Representative Jim Jordan (R-OH) has declared his intent to not cooperate with the House select committee investigating the events of January 6th. He joins the ranks of Scott Perry (R-PA), former Trump strategist Steve Bannon, and former White House chief of staff Mark Meadows. While Bannon has been charged with contempt and Meadows has charges recommended against him, committee chair Bennie Thompson (D-MS) admits there is little he can do to compel testimony from sitting members of Congress. It was to him that Jordan issued his statement.
According to NBC:
In his letter, Jordan said the committee’s request to speak with him “amounts to an unprecedented and inappropriate demand to examine the basis for a colleague’s decision on a particular matter pending before the House of Representatives. This request is far outside the bounds of any legitimate inquiry, violates core Constitutional principles, and would serve to further erode legislative norms.”

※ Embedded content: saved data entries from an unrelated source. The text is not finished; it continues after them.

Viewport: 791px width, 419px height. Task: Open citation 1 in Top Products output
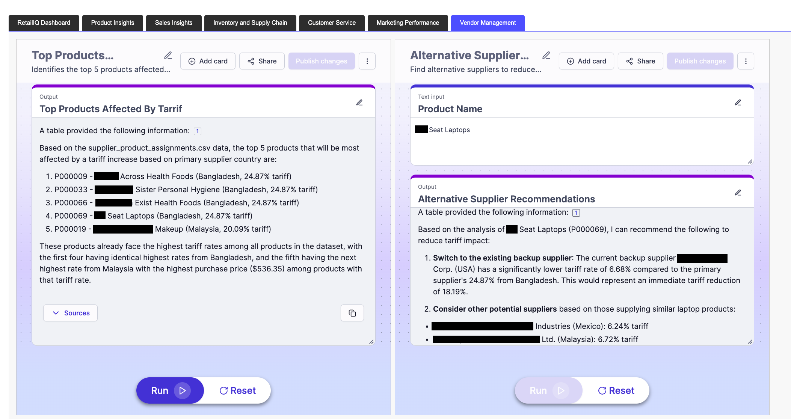197,131
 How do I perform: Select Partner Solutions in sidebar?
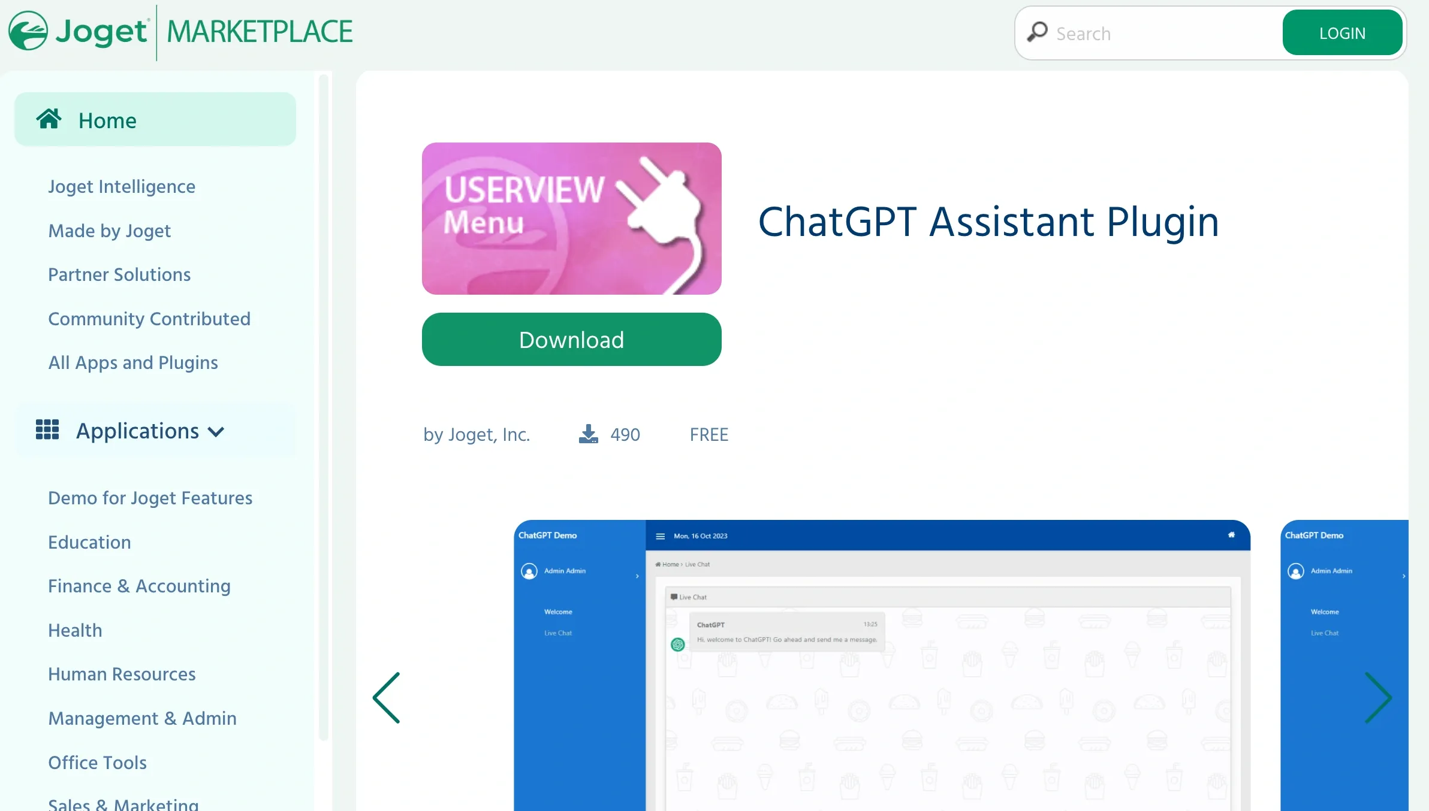coord(119,274)
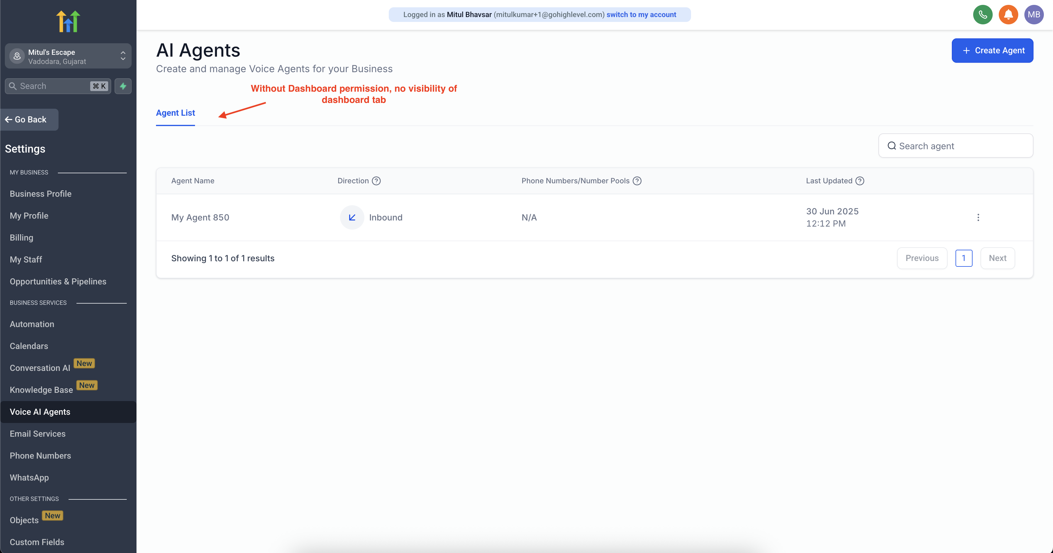This screenshot has height=553, width=1053.
Task: Open three-dot menu for My Agent 850
Action: [978, 217]
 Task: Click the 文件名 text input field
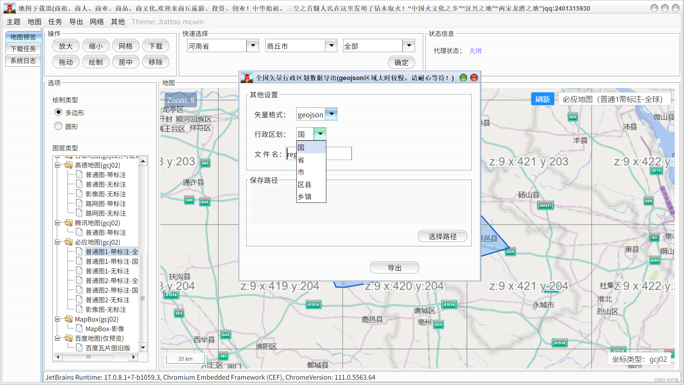coord(338,154)
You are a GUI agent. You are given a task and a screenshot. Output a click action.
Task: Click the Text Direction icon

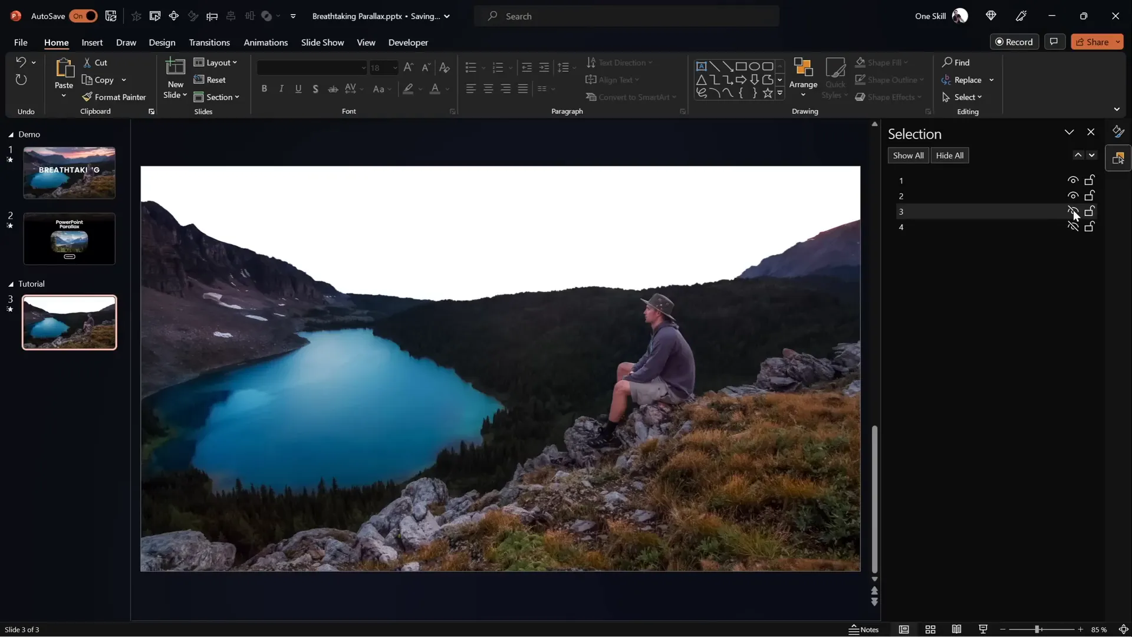591,63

Jordan had been asked by the committee members to meet with them on Monday. He has repeatedly bashed the investigation by the committee, which House Speaker Nancy Pelosi barred him from participating in. Despite his strongly worded letter, it remains unclear what communication, if any, Jordan might undertake with the committee.

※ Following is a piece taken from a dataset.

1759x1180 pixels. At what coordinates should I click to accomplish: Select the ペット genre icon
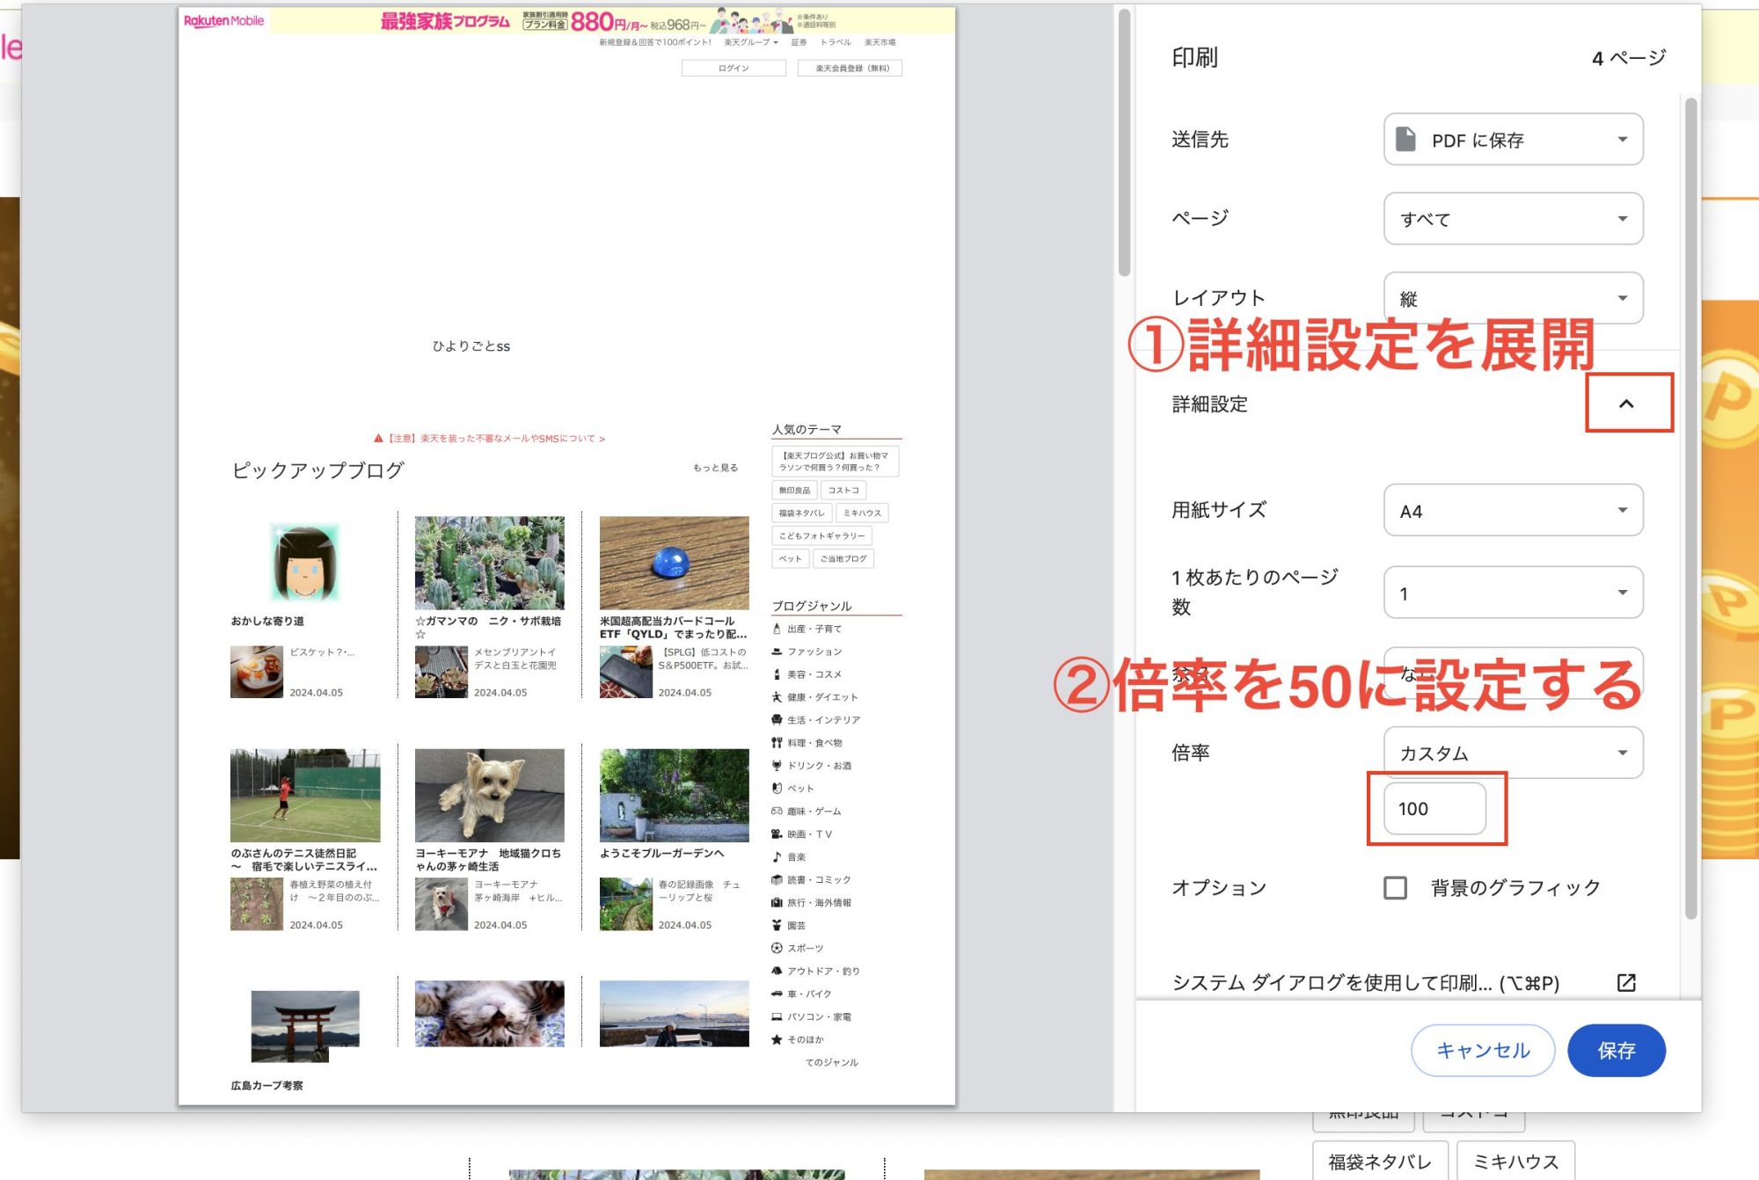777,788
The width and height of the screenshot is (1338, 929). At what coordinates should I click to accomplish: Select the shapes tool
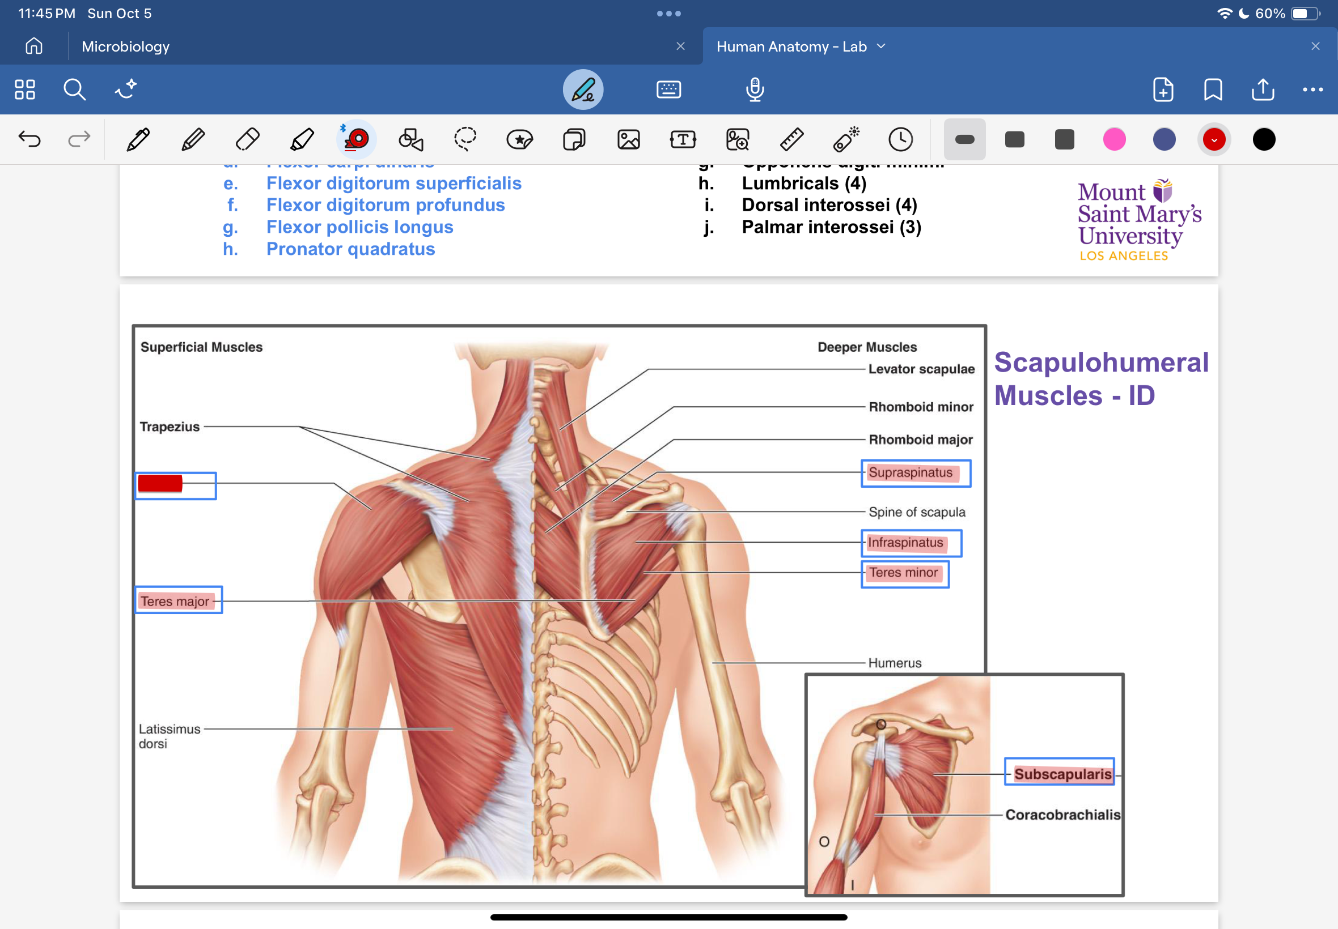[411, 140]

“Even if I had information to share with the select committee, the actions and statements of Democrats in the House of Representatives show that you are not conducting a fair-minded and objective inquiry,” he said.
Indeed, last month the committee exposed their bias against Jordan specifically. It released an edited text message between Jordan and Meadows, neglecting to acknowledge that the message was forwarded advice from conservative lawyer Joseph Schmitz and not Jordan’s own words. It also truncated the text to misrepresent the content. The committee has since apologized for its behavior.